» **Problem description**
Among the lines below, keep only those from the one containing "Viewport: 1348px width, 650px" through the one containing "Task: Launch 图书期刊注销查询 search icon", and reproduce them exactly.
Segment Start: Records for the exercise
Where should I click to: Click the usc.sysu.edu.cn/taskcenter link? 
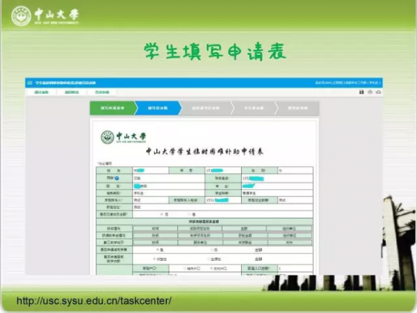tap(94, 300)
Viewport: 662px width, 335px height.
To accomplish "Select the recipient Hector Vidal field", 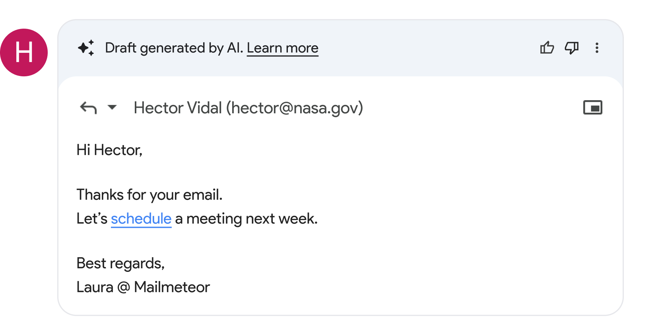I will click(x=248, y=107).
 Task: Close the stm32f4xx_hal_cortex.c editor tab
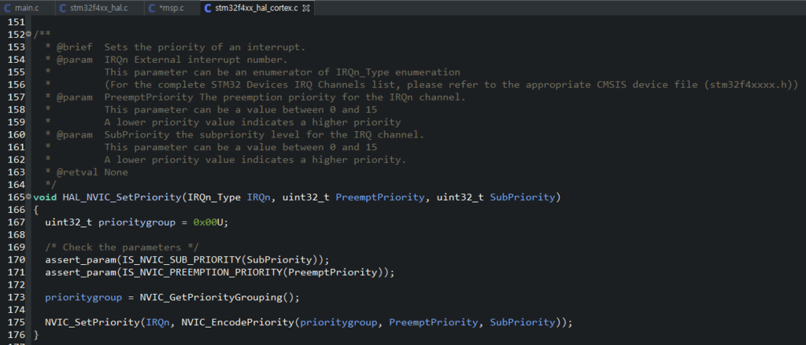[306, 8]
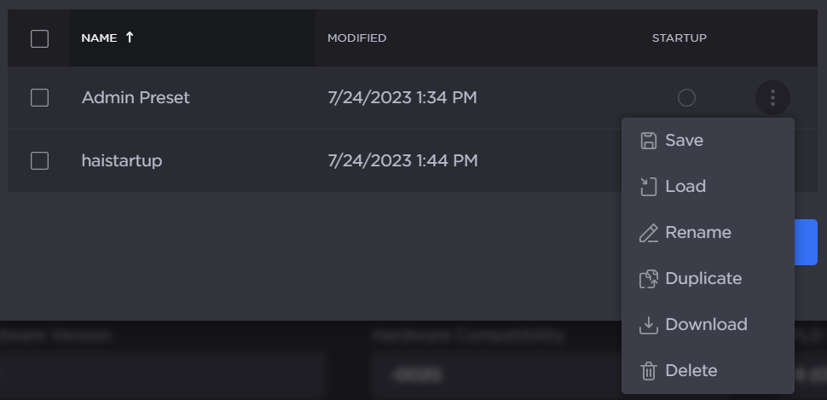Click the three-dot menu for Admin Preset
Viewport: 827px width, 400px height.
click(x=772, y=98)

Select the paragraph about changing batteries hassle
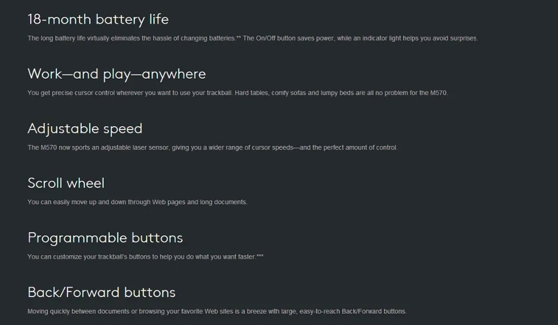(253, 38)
Segment End: Records for the exercise
Segment Start: Records for the exercise
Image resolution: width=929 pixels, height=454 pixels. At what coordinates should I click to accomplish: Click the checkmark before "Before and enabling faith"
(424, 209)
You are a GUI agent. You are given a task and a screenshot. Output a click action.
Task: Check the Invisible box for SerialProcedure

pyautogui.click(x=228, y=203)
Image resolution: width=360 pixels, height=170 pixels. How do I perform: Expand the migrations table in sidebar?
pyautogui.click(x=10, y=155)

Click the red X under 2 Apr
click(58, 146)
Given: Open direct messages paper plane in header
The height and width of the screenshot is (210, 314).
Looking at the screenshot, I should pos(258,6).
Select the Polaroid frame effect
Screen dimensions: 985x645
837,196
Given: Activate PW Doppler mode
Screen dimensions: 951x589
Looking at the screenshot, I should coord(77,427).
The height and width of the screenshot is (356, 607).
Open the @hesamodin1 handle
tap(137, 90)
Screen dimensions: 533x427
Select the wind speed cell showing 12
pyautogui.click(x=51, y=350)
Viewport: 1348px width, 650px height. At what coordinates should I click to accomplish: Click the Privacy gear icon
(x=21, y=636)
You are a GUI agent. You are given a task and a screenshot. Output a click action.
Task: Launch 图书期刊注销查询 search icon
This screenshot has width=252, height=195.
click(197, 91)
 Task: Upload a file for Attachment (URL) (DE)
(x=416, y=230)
Segment End: Records for the exercise
Segment Start: Records for the exercise
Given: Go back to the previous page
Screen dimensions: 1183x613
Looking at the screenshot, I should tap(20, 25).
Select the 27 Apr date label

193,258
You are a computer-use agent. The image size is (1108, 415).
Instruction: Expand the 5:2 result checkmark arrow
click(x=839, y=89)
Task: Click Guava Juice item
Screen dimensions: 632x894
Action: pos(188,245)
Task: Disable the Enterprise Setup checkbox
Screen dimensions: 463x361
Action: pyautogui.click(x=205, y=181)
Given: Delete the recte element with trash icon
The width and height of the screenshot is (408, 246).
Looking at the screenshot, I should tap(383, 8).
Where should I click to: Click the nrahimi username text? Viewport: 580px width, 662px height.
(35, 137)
Segment End: Records for the exercise
» **Solution below**
Viewport: 1348px width, 650px height. At what coordinates should I click to accomplish: Click the Privacy gear icon
(x=21, y=636)
You are a GUI agent. You are given a task and a screenshot. Output a click action.
Task: Launch 图书期刊注销查询 search icon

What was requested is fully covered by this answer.